Commentators, analysts, and academics have long cherished the
notion that there is a fundamental contradiction between corporate
profit-seeking and ethical or social responsibility. In this
powerful, long-awaited response to these critics, John Hood argues
that business owners and managers have huge incentives to promote
economic and social progress. Moreover, he finds, the vast majority
do so. With compelling evidence, Hood demonstrates how the
incentives of the private sector marketplace dwarf those of the
public sector in advancing the common good.

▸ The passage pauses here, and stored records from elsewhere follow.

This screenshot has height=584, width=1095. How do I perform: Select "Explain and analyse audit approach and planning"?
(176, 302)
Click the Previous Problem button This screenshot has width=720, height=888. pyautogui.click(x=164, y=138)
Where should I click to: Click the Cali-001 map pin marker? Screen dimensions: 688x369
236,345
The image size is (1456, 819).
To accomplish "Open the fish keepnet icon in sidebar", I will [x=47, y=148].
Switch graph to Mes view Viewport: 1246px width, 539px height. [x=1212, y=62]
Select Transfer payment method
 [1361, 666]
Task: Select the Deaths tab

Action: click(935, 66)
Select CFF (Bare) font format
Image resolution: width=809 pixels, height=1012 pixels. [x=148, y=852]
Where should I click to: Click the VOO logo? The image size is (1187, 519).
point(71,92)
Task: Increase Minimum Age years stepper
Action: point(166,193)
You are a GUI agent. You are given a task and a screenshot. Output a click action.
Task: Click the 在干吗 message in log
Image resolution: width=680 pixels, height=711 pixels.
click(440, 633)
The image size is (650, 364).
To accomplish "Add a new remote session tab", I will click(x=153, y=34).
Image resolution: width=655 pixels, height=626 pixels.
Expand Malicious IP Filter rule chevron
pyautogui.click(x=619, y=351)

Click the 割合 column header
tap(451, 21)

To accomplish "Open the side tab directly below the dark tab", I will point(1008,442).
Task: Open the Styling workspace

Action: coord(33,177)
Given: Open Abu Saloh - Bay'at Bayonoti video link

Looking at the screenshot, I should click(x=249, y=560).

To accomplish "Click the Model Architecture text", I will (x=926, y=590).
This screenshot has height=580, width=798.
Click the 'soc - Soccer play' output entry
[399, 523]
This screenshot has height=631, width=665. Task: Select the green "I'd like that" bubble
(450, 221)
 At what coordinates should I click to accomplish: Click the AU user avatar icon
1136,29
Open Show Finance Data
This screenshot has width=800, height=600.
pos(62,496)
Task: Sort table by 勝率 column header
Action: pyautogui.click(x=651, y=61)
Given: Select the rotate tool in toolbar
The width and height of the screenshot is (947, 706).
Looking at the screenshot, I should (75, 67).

Replying to those who assert that firms must have social
responsibilities beyond economic self-interest, Hood shows that
corporations seeking economic rewards have made enormous strides on
behalf of workers, families, consumers, and local communities by
developing new products and technologies, discovering new ways to
prevent workplace accidents, attempting to reduce bottom-line
costs, and furthering their own long-term interests through social
and community development. With detailed examples from nearly every
sector of industry, Hood describes the significant contributions
that most successful corporations have made to social welfare,
without sacrificing their allegiance to shareholder value. By
tracking the successful record of corporate involvement across a
range of benchmark areas such as revitalization of the inner city,
preservation of the environment, worker safety, and family values,
Hood documents how businesses have brought about a wealth of
positive changes to our communities.
Hood tells how Nationsbank of Charlotte, N.C., permits full time
employees to shift to part time, allowing expectant mothers who are
considered valued, experienced workers to stay on the job. To boost
inner city economies, Kentucky Fried Chicken in the 1980's financed
up to 95% of the costs of opening up franchises in urban areas. By
1993, sales at these stores averaged $50,000 more per year than the
rest of the franchise system. And The Golden Rule Insurance
Company, whose chairman believed that parents should have the right
to choose between public and private education, set up a charitable
trust that would pay half of the cost of private-school tuition for
500 deserving children in Indianapolis.
Through these and other examples, Hood turns the critics'
concept of the "socially responsible" business, essentially a
threat to free enterprise, on its head. Instead, by keeping a
strong link between innovation and markets and competition,
business continues to make its most serious social contribution by
doing what it does best: providing the foundation for our standard
of living and the new services that will allow us to live more
comfortably and efficiently in the future.